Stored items
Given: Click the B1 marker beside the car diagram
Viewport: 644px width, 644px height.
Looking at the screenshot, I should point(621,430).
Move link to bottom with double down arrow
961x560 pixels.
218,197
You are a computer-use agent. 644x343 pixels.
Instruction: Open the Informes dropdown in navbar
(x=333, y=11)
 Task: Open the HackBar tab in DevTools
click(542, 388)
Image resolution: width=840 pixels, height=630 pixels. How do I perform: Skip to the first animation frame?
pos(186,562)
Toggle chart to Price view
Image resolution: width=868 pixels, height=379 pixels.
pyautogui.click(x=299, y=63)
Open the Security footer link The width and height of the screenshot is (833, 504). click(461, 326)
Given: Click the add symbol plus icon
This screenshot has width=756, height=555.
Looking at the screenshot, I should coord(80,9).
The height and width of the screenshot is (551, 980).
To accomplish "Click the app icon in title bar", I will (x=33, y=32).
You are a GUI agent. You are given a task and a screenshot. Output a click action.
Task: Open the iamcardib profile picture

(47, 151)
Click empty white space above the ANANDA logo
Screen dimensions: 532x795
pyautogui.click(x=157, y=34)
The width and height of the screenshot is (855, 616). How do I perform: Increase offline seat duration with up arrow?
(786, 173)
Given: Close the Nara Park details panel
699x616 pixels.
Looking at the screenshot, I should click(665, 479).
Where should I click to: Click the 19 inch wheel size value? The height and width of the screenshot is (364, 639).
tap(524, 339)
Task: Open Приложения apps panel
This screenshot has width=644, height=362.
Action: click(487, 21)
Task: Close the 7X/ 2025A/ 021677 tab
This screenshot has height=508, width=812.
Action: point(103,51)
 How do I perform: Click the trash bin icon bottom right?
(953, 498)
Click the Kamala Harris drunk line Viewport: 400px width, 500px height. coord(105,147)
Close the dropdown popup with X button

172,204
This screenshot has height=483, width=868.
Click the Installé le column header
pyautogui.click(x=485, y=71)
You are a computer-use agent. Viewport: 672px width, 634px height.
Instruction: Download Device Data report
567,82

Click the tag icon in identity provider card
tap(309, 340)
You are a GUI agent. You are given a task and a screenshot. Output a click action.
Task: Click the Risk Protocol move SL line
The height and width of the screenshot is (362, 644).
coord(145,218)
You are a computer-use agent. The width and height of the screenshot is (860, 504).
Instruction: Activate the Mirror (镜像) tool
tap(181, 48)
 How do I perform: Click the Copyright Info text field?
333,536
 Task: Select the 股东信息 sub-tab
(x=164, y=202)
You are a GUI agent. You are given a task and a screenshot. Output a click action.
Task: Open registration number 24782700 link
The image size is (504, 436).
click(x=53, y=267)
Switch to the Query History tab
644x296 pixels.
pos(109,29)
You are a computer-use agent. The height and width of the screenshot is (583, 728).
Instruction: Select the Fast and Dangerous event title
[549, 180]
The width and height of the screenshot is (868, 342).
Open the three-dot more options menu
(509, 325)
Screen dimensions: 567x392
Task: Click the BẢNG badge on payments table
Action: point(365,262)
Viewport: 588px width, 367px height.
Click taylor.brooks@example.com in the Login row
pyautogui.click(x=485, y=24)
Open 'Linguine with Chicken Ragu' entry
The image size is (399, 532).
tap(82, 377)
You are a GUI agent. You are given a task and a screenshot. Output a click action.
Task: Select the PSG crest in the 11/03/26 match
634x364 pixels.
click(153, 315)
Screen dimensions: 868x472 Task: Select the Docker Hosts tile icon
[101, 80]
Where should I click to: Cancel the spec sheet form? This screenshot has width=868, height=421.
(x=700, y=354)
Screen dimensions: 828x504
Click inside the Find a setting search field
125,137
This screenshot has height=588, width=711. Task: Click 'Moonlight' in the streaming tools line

■ What you are asked to do
Pull every line containing "panel" from the data.

■ Answer box
Given: Close the Nara Park details panel
Task: Open Приложения apps panel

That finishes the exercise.